Provided entries:
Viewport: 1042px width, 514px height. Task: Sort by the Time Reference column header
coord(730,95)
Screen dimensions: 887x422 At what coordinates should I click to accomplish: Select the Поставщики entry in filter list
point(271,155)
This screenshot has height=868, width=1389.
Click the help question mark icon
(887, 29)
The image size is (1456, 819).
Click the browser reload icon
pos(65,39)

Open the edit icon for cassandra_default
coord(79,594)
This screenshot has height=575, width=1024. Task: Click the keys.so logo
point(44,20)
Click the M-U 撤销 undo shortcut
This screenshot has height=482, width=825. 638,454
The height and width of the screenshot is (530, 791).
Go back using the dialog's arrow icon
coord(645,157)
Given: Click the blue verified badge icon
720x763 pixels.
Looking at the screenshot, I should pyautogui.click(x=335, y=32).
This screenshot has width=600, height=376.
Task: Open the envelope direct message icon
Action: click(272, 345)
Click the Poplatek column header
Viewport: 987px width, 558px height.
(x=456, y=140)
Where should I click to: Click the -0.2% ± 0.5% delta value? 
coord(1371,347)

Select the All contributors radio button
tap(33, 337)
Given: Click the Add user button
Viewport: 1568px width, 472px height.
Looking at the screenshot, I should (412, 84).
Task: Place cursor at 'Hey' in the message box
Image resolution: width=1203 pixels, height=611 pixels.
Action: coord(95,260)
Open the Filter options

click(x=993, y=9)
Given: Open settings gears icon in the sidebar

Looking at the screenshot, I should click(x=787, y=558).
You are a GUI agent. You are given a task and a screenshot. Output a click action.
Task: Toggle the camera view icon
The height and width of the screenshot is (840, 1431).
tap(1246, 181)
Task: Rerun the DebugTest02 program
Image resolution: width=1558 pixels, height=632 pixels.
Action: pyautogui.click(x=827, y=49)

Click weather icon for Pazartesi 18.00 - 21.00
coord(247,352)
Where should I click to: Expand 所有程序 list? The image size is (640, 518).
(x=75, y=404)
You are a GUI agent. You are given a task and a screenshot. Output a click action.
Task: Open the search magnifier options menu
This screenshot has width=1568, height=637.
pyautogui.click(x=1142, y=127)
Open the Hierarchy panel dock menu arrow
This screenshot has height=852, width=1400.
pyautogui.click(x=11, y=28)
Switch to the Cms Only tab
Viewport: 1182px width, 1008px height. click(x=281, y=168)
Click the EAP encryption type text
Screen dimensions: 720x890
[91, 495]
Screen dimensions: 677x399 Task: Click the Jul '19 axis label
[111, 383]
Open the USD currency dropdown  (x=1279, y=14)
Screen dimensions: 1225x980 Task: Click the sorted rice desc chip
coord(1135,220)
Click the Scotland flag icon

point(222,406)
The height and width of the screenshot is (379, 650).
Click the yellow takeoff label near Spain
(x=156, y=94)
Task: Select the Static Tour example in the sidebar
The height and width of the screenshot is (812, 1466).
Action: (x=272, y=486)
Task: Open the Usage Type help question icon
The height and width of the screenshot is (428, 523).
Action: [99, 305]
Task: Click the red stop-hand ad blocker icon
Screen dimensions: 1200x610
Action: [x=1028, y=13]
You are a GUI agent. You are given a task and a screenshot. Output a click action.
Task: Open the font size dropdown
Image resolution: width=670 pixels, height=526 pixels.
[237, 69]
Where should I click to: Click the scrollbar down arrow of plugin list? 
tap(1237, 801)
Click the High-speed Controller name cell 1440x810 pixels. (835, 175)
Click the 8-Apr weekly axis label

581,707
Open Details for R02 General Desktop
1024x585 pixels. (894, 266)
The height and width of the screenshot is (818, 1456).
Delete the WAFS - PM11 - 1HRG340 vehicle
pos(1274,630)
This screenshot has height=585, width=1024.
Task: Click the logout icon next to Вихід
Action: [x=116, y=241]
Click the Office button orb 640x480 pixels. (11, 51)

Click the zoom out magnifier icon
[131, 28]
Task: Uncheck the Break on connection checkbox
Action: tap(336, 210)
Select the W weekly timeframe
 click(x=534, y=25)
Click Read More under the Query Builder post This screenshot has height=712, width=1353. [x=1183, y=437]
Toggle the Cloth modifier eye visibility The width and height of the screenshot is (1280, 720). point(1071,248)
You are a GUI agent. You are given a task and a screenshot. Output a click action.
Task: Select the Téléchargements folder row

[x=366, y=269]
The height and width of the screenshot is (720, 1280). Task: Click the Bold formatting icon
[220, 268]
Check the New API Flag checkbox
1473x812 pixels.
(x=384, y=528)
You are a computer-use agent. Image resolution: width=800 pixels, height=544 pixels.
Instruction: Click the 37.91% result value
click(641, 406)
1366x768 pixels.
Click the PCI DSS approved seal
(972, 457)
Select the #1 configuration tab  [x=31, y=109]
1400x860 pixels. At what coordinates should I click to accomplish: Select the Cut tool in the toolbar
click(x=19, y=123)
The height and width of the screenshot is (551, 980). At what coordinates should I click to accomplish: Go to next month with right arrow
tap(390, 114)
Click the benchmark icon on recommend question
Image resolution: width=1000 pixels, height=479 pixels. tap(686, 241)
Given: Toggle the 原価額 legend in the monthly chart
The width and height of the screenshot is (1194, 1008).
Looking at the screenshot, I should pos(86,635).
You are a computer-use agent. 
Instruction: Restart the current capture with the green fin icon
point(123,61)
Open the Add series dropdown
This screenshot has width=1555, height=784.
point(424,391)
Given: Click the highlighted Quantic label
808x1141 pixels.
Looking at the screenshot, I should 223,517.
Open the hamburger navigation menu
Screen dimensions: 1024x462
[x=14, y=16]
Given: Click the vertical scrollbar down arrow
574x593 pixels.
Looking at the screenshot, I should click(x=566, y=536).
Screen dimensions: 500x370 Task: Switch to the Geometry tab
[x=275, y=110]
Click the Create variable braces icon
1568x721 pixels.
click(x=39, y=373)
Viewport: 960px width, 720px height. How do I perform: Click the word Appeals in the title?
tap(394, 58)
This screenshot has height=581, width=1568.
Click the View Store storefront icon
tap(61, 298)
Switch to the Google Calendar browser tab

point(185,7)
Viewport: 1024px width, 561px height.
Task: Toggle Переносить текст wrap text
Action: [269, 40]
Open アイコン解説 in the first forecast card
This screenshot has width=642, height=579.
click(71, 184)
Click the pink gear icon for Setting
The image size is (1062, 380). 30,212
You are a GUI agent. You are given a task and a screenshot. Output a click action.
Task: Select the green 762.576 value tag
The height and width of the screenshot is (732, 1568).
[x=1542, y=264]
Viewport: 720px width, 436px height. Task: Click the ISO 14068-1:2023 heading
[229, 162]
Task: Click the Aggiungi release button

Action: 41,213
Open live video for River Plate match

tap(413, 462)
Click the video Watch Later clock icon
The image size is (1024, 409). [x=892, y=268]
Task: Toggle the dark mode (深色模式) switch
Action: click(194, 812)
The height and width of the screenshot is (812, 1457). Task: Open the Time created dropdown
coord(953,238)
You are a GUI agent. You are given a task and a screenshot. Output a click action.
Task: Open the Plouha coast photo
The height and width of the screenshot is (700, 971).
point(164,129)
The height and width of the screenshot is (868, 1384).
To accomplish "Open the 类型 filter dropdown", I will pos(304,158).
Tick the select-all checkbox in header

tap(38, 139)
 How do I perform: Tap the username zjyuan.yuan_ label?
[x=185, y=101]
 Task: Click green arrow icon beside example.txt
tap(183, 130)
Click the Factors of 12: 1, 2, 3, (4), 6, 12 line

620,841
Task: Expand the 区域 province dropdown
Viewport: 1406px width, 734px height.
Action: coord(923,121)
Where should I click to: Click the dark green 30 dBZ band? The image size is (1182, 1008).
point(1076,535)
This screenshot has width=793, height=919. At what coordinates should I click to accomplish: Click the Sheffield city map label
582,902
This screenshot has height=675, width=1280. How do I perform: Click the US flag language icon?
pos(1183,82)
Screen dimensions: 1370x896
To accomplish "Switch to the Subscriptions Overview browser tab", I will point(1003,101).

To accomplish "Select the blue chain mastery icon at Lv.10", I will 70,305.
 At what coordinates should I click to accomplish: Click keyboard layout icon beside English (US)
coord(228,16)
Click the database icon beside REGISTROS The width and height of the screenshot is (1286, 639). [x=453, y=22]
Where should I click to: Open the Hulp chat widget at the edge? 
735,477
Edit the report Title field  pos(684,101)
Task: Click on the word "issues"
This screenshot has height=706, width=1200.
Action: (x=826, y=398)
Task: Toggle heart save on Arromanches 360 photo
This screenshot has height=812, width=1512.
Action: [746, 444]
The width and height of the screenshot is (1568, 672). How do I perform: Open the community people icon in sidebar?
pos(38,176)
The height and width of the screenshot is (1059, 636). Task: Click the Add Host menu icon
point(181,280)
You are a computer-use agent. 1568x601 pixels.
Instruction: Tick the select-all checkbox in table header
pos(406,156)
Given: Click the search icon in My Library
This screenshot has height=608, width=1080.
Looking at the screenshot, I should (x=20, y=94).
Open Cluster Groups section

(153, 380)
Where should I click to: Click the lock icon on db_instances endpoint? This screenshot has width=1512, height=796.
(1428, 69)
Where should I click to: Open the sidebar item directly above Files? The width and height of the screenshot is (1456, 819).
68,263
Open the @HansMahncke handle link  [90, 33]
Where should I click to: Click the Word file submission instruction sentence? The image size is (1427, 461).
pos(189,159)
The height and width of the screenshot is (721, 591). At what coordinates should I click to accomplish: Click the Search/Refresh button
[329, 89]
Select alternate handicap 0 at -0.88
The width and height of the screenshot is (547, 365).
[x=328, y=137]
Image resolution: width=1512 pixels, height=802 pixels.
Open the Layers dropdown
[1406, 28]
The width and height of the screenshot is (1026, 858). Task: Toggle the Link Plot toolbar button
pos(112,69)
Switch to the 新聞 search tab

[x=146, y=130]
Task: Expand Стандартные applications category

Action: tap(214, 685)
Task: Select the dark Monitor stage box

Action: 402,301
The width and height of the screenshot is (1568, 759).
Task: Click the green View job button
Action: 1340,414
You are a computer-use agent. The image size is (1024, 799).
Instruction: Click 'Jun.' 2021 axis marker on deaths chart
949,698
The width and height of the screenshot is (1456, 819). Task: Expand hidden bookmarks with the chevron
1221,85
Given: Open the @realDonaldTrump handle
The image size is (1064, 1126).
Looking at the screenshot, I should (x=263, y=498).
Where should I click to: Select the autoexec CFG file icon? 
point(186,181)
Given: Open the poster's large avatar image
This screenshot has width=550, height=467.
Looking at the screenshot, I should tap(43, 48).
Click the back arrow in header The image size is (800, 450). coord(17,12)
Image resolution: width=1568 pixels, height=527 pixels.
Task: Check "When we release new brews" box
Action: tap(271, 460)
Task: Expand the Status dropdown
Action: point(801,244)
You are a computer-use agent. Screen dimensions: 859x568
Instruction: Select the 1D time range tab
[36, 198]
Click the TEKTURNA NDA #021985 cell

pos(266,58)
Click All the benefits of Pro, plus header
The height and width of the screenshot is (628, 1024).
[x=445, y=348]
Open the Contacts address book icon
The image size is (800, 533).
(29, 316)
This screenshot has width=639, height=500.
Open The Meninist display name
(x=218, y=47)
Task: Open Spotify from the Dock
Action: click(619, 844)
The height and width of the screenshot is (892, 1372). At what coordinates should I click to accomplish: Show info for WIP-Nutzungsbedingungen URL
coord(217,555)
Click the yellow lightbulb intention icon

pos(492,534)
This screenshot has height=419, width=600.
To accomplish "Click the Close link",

What needs to be done:
Reproduce the listing lines from the line with "This screenshot has width=639, height=500." to the end of the listing, substituting "orange" for "yellow" and leaving everything else unchanged.

Result of this exercise:
This screenshot has width=639, height=500.
Open The Meninist display name
(x=218, y=47)
Task: Open Spotify from the Dock
Action: click(619, 844)
The height and width of the screenshot is (892, 1372). At what coordinates should I click to accomplish: Show info for WIP-Nutzungsbedingungen URL
coord(217,555)
Click the orange lightbulb intention icon

pos(492,534)
This screenshot has height=419, width=600.
To accomplish "Click the Close link",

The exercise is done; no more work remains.